If you have many sites, such as might be true at a university or corporation, it may make more sense to create your own CA, and use that to sign individual certificates, avoiding all CA fees. The downside is that visitors to your site must both deal with legitimate security warnings from their browsers, and manually trust your private CA certificate. The procedures for dealing with private CAs vary across browsers, and because criminals can be CAs as easily as anyone else, some browsers make it deliberately difficult to trust a new private CA. However, users must trust your CA only once, and never again have to deal with untrusted certificate warnings (unless they switch computers or browsers, in which case the process must be
repeated).

If you opt to follow this path, you should first think seriously about both electronic and physical security of your root certificate’s key, including backups and staff turnover. Fortunately, being a CA is not technically much more complicated than self-signing a certificate, although assisting users with installing root certificates is deliberately more complicated than simply trusting a self-signed certificate in some browsers.
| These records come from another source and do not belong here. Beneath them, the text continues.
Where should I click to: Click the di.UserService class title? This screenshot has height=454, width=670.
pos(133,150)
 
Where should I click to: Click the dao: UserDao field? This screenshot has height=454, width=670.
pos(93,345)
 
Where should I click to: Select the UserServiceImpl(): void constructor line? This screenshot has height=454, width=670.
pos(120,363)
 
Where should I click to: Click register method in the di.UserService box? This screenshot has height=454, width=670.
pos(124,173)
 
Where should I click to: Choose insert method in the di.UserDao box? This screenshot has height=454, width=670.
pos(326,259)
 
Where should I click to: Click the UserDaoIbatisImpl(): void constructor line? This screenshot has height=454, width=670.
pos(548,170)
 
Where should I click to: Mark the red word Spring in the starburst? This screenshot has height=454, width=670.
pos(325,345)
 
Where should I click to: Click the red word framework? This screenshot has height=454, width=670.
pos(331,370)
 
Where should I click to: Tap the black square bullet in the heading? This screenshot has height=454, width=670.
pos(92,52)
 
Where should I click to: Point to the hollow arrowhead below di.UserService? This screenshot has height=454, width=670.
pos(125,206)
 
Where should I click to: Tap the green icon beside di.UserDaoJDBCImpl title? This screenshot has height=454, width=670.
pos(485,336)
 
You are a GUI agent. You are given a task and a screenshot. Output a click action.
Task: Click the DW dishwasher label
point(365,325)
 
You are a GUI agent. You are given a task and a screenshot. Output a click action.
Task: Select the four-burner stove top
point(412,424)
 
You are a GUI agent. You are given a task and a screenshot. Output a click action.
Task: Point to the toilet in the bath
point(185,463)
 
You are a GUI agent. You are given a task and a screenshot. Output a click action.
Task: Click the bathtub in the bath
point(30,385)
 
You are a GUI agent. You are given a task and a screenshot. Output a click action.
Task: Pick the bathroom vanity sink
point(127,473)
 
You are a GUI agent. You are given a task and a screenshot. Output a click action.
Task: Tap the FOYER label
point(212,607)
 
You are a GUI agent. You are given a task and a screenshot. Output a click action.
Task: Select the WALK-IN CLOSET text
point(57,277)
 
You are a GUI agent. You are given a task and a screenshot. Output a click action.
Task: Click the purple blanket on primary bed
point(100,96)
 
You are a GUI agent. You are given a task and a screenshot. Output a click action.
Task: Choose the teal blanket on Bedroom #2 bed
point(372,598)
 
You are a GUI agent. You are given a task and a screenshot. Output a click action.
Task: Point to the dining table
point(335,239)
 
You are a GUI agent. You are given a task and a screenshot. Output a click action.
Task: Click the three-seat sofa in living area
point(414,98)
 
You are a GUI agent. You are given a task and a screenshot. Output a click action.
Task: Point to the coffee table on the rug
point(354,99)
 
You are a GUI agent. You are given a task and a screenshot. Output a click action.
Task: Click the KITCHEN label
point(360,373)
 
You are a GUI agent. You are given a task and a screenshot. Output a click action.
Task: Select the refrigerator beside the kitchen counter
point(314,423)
Establishing your own private CA costs nothing – the free OpenSSL can do it all. It just takes an investment of time to learn the procedures and a security commitment to protect the root key, which is the security linchpin for all child certificates. The details are outside the scope of this article, but there are several online resources to get started, and the procedure can be automated and streamlined quite effectively.

OpenSSL includes CA.pl, a Perl script to automate these tasks; it’s effective but not perfect. Dissatisfied with CA.pl and manual procedures, I have produced two simple scripts, cert.command to create and sign new certificates, and sign.command to sign existing certificates. Using either of these scripts, I provide the host name twice, enter the root key’s passphrase, and hit Return a bunch of times; the rest is automated.
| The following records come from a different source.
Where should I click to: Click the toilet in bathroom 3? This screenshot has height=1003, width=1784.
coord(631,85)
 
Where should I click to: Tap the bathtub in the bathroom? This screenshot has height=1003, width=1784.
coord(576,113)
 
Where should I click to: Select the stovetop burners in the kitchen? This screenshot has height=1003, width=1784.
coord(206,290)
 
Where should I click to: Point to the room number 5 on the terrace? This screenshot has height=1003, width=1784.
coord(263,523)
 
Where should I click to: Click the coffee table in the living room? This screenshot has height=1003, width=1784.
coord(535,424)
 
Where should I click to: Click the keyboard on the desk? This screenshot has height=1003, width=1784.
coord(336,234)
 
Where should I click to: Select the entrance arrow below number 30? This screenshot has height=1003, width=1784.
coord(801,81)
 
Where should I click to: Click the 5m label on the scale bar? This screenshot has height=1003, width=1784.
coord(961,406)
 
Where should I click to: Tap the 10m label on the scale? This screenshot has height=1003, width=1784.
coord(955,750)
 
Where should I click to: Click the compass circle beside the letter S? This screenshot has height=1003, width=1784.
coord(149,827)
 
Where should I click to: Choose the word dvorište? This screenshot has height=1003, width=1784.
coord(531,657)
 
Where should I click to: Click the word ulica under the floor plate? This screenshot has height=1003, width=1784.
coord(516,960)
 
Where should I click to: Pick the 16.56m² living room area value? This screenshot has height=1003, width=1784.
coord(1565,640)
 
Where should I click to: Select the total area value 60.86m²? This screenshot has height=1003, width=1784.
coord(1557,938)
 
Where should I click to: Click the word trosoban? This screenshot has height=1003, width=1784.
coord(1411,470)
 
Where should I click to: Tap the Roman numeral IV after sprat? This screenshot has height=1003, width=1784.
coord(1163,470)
Secure in My Conclusions — SSL/TLS is by no means the only way to secure Web and email communications on the Internet, but it does yeoman service every day for millions of people, protecting credit card numbers, online banking sessions, email, and more. For normal users, seeing the lock icon and “https” in URLs provides confidence that SSL/TLS is keeping us safe. For admins, although the technology behind SSL/TLS definitely falls into the realm of cryptography (the software equivalent of rocket science), the cost and effort of implementation are well within the means of anyone capable of running a Web server.
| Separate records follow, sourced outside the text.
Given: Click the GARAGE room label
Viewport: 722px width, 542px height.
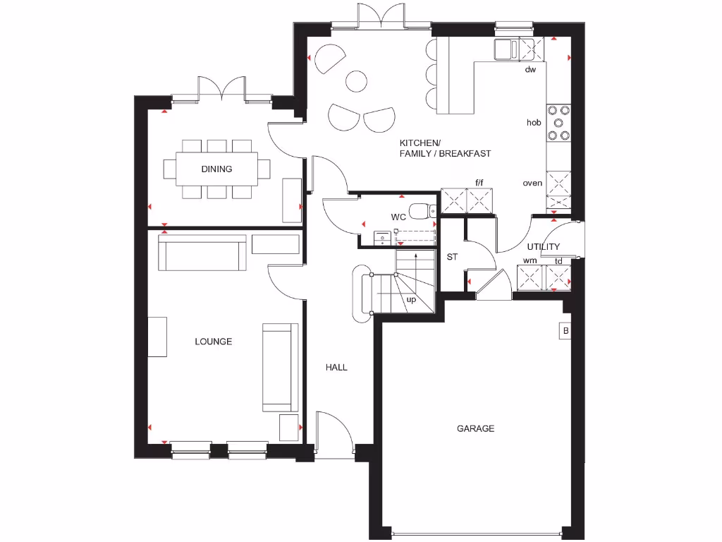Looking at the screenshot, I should (x=475, y=428).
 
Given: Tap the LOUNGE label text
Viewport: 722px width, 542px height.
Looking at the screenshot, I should (x=214, y=342).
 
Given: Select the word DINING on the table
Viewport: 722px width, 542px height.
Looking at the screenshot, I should (x=216, y=169).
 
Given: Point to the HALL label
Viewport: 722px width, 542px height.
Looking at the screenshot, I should (x=336, y=368).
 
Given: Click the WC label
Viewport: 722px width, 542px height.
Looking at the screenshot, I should (x=398, y=217).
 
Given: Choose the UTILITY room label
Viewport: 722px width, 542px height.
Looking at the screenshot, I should (x=544, y=247).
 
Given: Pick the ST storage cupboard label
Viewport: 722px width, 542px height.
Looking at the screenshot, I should (x=452, y=257).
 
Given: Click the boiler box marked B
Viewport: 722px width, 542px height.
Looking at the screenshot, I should (x=565, y=331).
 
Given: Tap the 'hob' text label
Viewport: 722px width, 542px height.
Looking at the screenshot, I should (x=534, y=123).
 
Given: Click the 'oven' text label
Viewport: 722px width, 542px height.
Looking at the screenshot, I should (x=532, y=183).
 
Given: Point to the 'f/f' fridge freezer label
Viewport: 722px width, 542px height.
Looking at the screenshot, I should (x=480, y=183).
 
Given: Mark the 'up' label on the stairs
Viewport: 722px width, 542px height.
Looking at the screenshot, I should (x=411, y=299).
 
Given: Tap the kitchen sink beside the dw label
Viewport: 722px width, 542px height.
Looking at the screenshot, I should (x=505, y=49).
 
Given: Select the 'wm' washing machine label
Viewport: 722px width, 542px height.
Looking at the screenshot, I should (x=530, y=260).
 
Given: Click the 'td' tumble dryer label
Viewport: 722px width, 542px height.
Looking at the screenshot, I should (x=558, y=260).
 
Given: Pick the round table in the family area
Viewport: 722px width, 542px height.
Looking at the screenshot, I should (x=357, y=80).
[Chris Pepper is a Unix System Administrator in New York City. He’s still amused that Mac OS X has turned out to be such a great management workstation for the Unix systems he works with. Chris’s invisible signature block reads “Editing the Web, one page at a time.” After banging his head against the issues discussed in this article, Chris has written an additional article on how to use OpenSSL’s CA.pl script (included with Mac OS X) to manage SSL/TLS certificates. He has also developed a pair of double-clickable scripts to help run a private CA.]